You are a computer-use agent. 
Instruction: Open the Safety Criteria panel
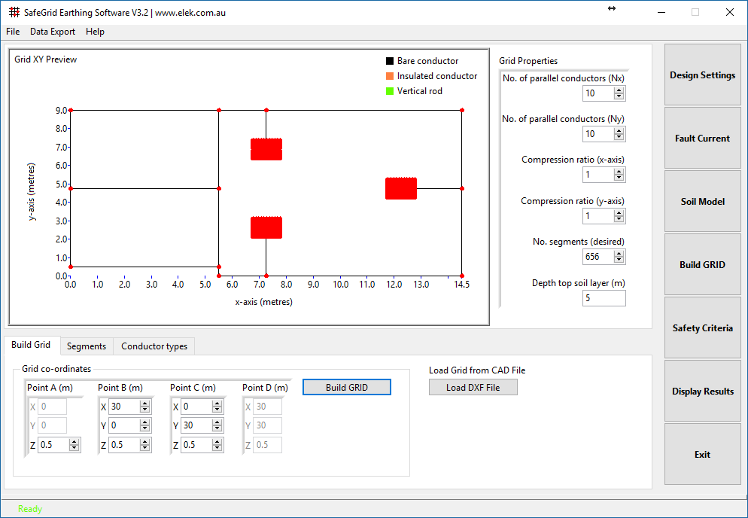(x=702, y=328)
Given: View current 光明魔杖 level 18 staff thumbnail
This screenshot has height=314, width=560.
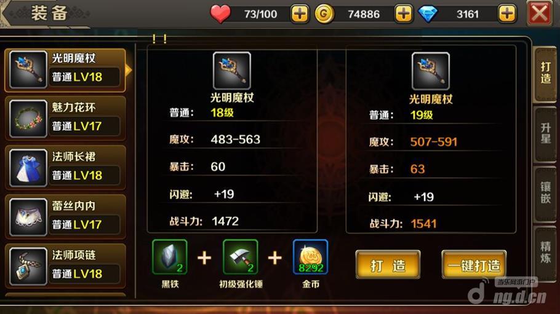Looking at the screenshot, I should point(232,71).
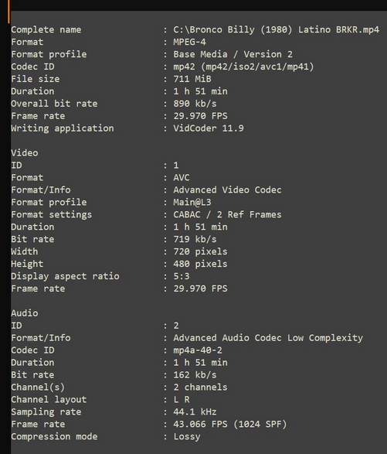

# [DIRECTIONS]
What this calls for is a word-for-word copy of the listing above, pictures excluded.

# [EXERCISE RESULT]
You are a computer-use agent. 
Instruction: Open the Safety Criteria panel
(x=702, y=328)
Given: View current 光明魔杖 level 18 staff thumbnail
This screenshot has height=314, width=560.
Looking at the screenshot, I should point(232,71).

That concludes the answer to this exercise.